From: Frederick Virchanza Gotham <cauldwell.thomas_at_[hidden]>
Date: Thu, 22 Jan 2026 15:48:18 +0000
On Tue, Jan 20, 2026 at 10:28 PM Frederick Virchanza Gotham wrote:
> >
> > All polymorphic classes in C++ are deemed to be "not trivially
> > copyable" . . . even though the vast majority of them are.
> >
> > So would it make sense to have "is_trivially_copyable_in_reality"
> > which will be 'true' for polymorphic types which are, in actual fact,
> > trivially copyable?
>
> By the way I do realise that the same class will be trivially copyable
> on some machines but not on others -- for example all polymorphic
> objects on Apple Silicon arm64e will not be trivially copyable
> (because the vtable pointer has to be re-signed or re-encrypted or
> whatever).


Putting a bit more thought into this. . .

Bitwise-copying a polymorphic object is fine so long as:
1) Its pointers are not encoded (e.g. pointer authentication on Apple
Silicon arm64e)
2) The class is final -- or we're guaranteed to be dealing with the
most-derived object
3) All copy constructors of base classes and sub-objects are 'default'

For some reason, the C++ Standard necessitates that a class have a
non-trivial destructor in order to be trivially copyable but I'm not
on board with that, so I'm removing that requirement. If a type can be
copied with a 'default' copy-constructor then there's nothing of
concern that the destructor can do. If you try to tell me that the
destructor deallocates memory or releases a resource, then I'll ask
you why the copy-constructor isn't allocating memory or acquiring a
resource.
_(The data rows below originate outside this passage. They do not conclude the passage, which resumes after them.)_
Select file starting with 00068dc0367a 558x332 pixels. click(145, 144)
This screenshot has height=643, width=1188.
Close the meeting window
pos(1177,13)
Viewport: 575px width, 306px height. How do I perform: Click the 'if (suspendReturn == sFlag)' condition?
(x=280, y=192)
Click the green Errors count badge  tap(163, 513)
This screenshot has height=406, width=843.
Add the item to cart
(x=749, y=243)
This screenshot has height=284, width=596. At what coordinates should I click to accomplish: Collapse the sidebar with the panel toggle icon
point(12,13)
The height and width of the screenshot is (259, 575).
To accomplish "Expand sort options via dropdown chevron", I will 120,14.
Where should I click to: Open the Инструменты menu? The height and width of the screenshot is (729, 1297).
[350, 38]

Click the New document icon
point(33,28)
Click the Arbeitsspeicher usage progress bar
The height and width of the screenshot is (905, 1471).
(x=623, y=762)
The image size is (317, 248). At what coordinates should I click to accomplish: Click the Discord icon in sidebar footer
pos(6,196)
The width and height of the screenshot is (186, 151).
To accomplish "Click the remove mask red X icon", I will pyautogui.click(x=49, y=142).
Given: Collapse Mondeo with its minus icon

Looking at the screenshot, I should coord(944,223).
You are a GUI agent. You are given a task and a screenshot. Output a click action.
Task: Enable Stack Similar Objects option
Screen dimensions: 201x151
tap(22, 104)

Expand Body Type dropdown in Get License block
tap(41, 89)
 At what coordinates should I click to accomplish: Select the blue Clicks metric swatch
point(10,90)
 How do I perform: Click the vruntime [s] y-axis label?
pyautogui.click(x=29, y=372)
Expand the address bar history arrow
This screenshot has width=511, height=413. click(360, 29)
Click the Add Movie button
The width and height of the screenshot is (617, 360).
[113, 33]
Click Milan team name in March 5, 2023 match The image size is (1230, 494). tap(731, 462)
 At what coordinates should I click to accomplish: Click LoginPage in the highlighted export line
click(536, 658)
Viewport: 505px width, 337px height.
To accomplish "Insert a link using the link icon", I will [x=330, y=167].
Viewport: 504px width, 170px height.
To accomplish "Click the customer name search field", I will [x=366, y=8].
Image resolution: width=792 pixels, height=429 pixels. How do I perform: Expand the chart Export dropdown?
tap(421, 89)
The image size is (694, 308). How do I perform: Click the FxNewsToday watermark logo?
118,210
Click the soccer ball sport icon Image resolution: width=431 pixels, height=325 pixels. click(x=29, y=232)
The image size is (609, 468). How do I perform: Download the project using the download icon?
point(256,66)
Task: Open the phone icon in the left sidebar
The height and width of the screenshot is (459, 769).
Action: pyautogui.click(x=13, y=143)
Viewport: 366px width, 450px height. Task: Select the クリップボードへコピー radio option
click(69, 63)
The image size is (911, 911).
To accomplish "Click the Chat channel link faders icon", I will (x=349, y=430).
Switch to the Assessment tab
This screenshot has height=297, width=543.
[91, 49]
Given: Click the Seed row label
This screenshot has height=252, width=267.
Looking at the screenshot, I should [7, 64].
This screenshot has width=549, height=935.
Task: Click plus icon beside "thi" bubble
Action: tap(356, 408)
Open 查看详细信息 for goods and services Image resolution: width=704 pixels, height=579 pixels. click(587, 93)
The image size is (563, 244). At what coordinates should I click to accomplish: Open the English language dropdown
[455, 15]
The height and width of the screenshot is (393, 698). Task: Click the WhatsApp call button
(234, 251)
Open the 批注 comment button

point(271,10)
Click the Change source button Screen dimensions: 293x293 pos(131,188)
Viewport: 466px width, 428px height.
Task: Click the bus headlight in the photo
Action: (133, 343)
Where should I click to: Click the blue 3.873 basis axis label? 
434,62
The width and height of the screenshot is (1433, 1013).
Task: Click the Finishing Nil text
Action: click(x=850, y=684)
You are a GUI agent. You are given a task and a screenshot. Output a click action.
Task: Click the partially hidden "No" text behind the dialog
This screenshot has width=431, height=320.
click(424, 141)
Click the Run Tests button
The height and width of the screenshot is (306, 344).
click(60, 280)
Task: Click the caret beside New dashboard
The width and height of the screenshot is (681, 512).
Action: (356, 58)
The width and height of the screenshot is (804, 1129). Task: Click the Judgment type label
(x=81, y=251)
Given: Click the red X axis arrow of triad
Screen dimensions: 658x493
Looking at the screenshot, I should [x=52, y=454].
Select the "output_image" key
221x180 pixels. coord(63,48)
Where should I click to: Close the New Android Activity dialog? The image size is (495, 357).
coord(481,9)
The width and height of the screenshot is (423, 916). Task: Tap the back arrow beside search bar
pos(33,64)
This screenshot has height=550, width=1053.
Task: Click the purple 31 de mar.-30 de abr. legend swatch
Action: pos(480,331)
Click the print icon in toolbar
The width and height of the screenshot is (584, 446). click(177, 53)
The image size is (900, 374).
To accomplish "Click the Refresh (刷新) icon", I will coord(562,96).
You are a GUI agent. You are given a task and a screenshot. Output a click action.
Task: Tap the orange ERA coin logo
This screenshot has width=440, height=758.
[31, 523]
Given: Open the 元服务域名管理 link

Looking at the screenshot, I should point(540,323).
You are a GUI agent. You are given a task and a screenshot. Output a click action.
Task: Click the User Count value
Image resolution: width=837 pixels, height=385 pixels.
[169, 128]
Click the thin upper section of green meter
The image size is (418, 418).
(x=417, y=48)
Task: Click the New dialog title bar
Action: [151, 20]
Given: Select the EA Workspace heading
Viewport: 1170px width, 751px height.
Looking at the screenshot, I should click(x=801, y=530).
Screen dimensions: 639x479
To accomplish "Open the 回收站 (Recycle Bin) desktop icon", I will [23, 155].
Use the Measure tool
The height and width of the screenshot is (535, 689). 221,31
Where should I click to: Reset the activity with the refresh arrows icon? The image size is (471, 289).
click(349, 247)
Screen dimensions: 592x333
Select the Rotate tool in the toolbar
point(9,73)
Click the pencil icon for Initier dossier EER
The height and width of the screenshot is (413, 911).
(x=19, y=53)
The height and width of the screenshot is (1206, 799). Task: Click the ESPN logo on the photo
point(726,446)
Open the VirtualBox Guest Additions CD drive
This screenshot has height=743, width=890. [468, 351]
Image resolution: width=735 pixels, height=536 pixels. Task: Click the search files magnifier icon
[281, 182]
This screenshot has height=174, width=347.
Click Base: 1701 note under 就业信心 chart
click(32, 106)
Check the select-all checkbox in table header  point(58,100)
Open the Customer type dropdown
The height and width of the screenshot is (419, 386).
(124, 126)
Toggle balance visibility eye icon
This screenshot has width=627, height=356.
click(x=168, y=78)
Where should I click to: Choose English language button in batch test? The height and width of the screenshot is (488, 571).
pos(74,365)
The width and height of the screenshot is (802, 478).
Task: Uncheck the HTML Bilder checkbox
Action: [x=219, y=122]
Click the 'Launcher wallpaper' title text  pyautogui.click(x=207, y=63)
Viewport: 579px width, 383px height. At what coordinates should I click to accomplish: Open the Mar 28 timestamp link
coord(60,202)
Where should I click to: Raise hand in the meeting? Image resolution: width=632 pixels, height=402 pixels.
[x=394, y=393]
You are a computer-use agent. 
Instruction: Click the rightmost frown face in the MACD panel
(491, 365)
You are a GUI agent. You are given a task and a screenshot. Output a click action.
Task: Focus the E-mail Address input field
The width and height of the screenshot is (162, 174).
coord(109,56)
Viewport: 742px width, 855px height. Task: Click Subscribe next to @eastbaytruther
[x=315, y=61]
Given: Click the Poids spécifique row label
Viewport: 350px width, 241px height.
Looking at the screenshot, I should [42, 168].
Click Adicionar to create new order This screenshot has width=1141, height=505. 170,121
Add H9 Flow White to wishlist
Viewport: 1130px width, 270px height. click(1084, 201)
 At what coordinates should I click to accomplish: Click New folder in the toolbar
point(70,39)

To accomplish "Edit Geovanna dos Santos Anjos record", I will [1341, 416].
So the destructor argument doesn't wash with me -- I don't
think the destructor has anything at all to do with whether or not
it's okay to do a bitwise-copy of a polymorphic object.

The trait would look something like this:

template<typename T, bool guaranteed_complete_object = false>
constexpr bool is_trivially_copyable_in_reality =
       // If not a class, just use 'is_trivially_copyable'
       (!is_class_v<remove_all_extents_t<T>> && is_trivially_copyable_v<T>)

       ||

       (
           is_class_v<remove_all_extents_t<T>>
       && !has_any_non_default_copy_ctor<remove_all_extents_t<T>>

       // Prevent copying base object out of more-derived object
       && ( guaranteed_complete_object
           || is_final_v<remove_all_extents_t<T>>
           || ( !is_polymorphic_v<remove_all_extents_t<T>> &&
!has_any_virtual_bases<remove_all_extents_t<T>> ) )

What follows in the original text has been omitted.